Last Sunday's beautiful sermon, given by Mahan Siler, helped me make sense of me. He spoke of the thread that winds through our lives, that we hang on to, even as the beads change. I would carry it a step beyond, and venture that the beads are kept on the thread with a knot on either side. As the thread wears and stretches, the beads may slide off over the tightened up knots and be lost; but the knots remain, keeping the thread strong. The knots are the part of us made strong by where we have been, who we have known, the experiences we have had.

The Way It Is

There is a thread you follow. It goes among
Things that change. But it doesn’t change.
People wonder about what things you are pursuing.
You have to explain about the thread.
But it is hard for others to see.
While you hold it you can’t get lost.
Tragedies happen; people get hurt
Or die; and suffer and grow old.
Nothing you can do can stop time’s unfolding.
You don’t ever let go of the thread.
             --William Stafford

My thread is creativity, adaptability, curiosity; dare I say, courage. Maybe I have a fear of being held hostage to attachment. I think that fear has the potential to be unhealthy, but I will venture to say that I live on the light side of it, not the dark. I examine it often to keep my thread curious, not afraid.

Back in the garden: this week has seen snow, 77 degrees, thunderstorm, torrential rain, and wind. The banana tree continues to astound. This is the first year I haven't had to cut it back to the ground. Instead of new stalks shooting up from the hard ground, the leaf fronds are emerging straight out of the dead-looking canes; like the phoenix rising. The single hyacinth my friend Porter gave me, is five plants this year. The snow drop leaves have, as they do each year, threaded themselves through my garden goddess. In looking for photos that represent my One Little Word, I find a goddess on the stump of a cutoff tree limb. The limb is gone, and beauty remains. The lenten rose--in ice and sun--the rain and the dawning of the day, like the thread, are constants.

Sunday, February 19, 2012

After Rain

Sometimes you just flat out blow it. After the all-day-and-night rain on Wednesday, I take my time getting up and out for work on Thursday. The pre-dawn sky appears cloud covered, meaning no sunrise will be visible. A good day to skip the dawn walk (again) and linger inside. When I step out the door heading for work I realize my mistake. The air is damp and fragrant, birds are singing, raindrops puddle in plants and drip from the trees, the sky is clearing and the fading gold clouds are skipping across it. My favorite kind of morning. Work can wait a few minutes. I tour the garden.

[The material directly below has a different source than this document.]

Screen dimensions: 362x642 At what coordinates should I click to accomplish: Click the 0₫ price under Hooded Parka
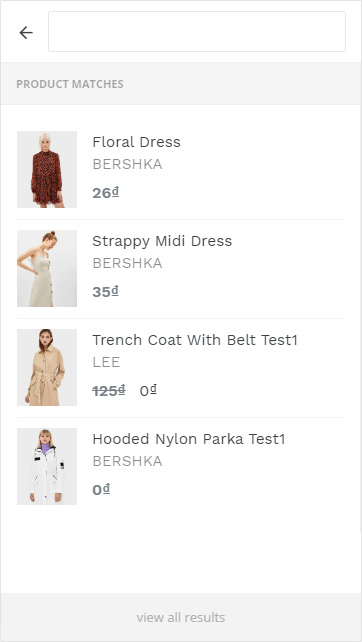point(101,490)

The bluebells are blooming! The narcissus buds are fat and the new growth on the roses is bursting with excitement. I find two close-to-the ground variety Japanese iris and tiny violets. On Saturday the snowdrops have opened and the back-garden camellia is looking like the Queen of Hearts rosebush in Wonderland. Closer examination finds the red peony and the sea oats emerging from the dirt.

Ah Saturday. A warm day that screams BE OUTSIDE BE OUTSIDE! Smudge and I hear and obey. A juvenile hawk is sitting in the tree outside the cafe. Seems like that should be some sort of omen. I buy and plant another half flat of pansies and can't resist purchasing a false something or other that calls to me. (I really don't understand why botanists feel a need to name anything "false.") I pull a boat load of the wretched carpet grass out of the flower beds. Surely it is too early for it. Oh, we didn't have 
winter. It is the after-pulling that makes it worthwhile: the open space its absence creates as I unchoke the annuals and perennials. I decide to try some early vegetables for the first time. I dig the leaf mulch into the vegetable strip, smooth out the rich soil (oops, forgot the compost) and plant snow peas and Brussels sprouts. I was too late with the sprouts last year. Trial and error and try again gardening. And I finally cut the dead leaves and upper stalks of the banana tree. It is still sturdy up over my head. I pull down an ENORMOUS vine that starts in the neighbor's tree and wends its way through my gardenia and camellia. How did that go unnoticed long enough to get so big?

Other rainy seasons have come to end, too. On Tuesday, I officially declare the annual December/January work hell
over-- 2011 done with on Valentine's Day. For ten years these have been months to just get through; but when it's over--the books closed on the old year, January caught up and closed, the new year budget adopted, and the backlog of filing done--it is the day after the rain. The day of opening up space.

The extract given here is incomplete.